Events & Media

The Bren School of Environmental Science & Management
at the University of California, Santa Barbara

Presents

A COMMUNITY COLLOQUIUM

"Faculty Panel on Global Resources"

Panel: Professors Sarah Anderson, Jeff Dozier, Tom Dunne, Bob Wilkinson
Moderator: Professor Matt Potoski

Monday, October 22, 2012
11:30 - 12:30
Bren Hall 1414

"By about 2050, the human population is expected to reach 9 billion. Those billions will be seeking food, water and other resources on a planet where people are already shaping climate and the web of life. Will we overheat or innovate, conserve or despoil, fly over the guardrail or round the curve with some scrapes and life lessons?" Andy Revkin

Come and see our esteemed Bren professors discuss the future of our planet. Bring your interdisciplinary Bren brains to pose brilliant questions and incite controversial conversation." — your hosts, the Bren School Dean's Council and MESM students Briana Seapy, Derek Wiggam, and Chuck Schonder


Sarah Anderson

Jeff Dozier

Tom Dunne

Bob Wilkinson

Matt Potoski

Summary
The discussion topic will be global food security, global water resources, & growing global population, with status updates, priority threats, and what we can do about them.

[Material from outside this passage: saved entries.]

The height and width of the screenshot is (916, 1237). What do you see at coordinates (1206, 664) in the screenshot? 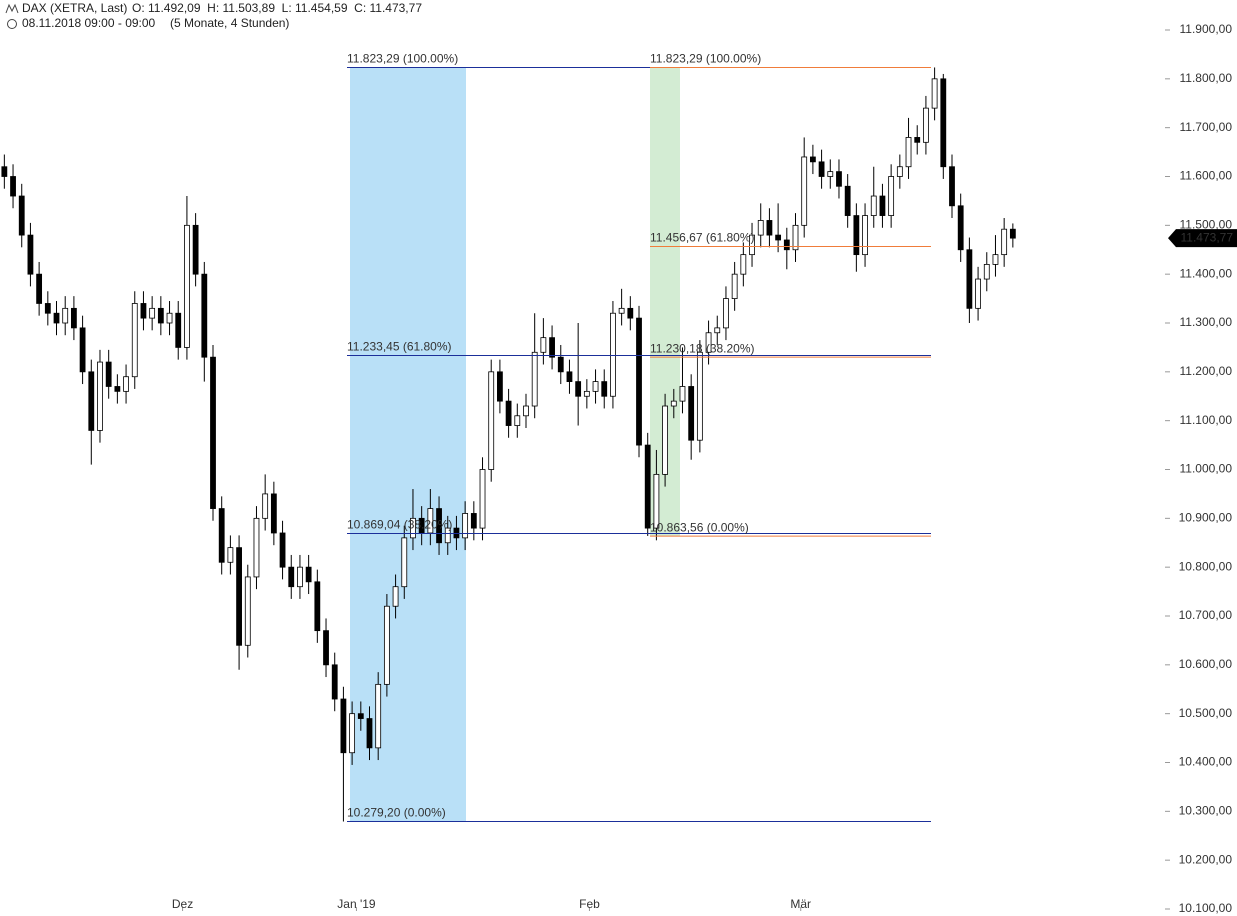
I see `y-tick-label: 10.600,00` at bounding box center [1206, 664].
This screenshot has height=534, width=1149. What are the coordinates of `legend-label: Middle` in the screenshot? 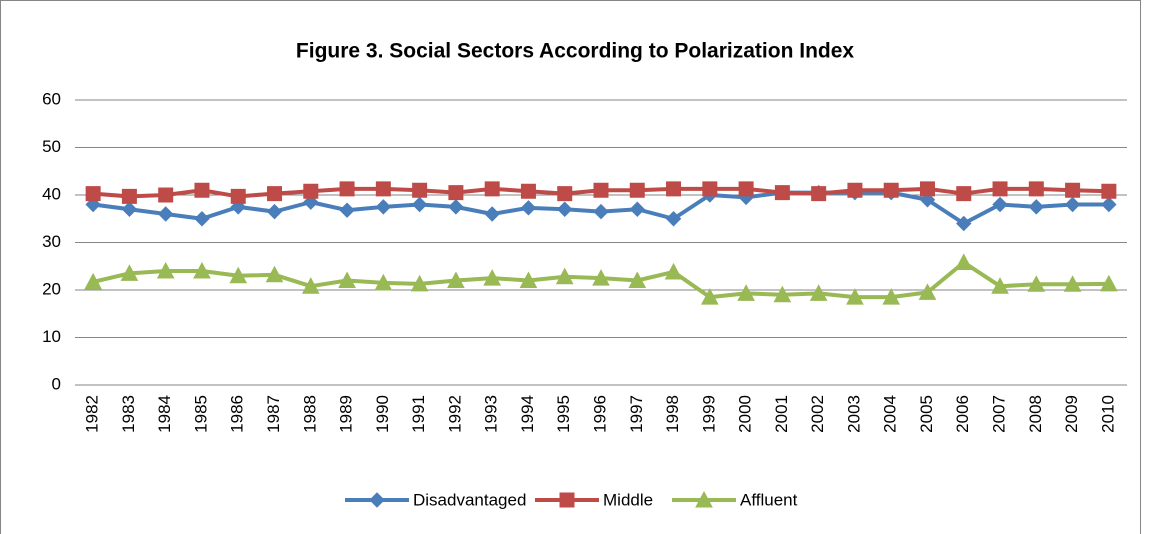 It's located at (628, 500).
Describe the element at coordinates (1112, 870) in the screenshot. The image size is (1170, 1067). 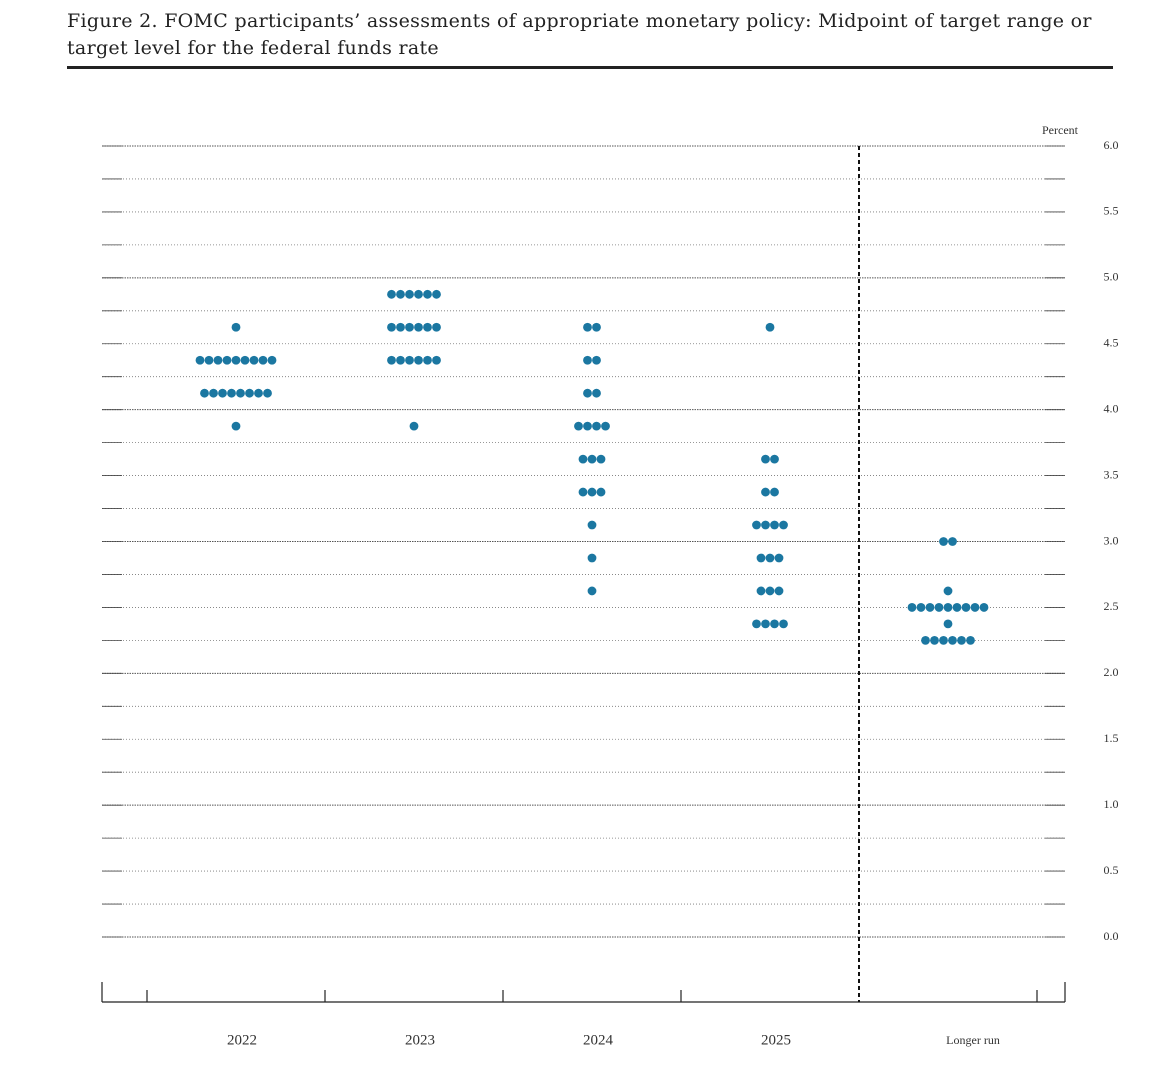
I see `y-tick-label: 0.5` at that location.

Given that environmental policy is fraught with uncertainty, the panelists will be asked to tap their experience and background in describing how they think decisions should be made with respect to the following questions.:

  • Tipping points: do they exist and what should we make of them?
  • Disparities in shouldering the burden of necessary change (e.g. developed vs. developing world: who will change habits, who should change habits, etc.?
  • The capacity of technological innovation to absorb increased demand for resources.
  • What specific policies can we implement in California, the U.S., and globally to prepare for equitable distribution of food and water for the earth’s growing population?
  • How do we create sustainable international agreements that follow environmentally conservative approaches?
  • What are the most promising sustainable geoengineering solutions to limited availability of food and clean potable water?
  • Can or should we do anything to stem the growth of human populations?

NOTE: Community colloquia are generally talks of broad interest geared toward a diverse, sophisticated audience. Their purpose is not only to enhance knowledge and understanding, but also to bring people together and promote interaction that will strengthen the community.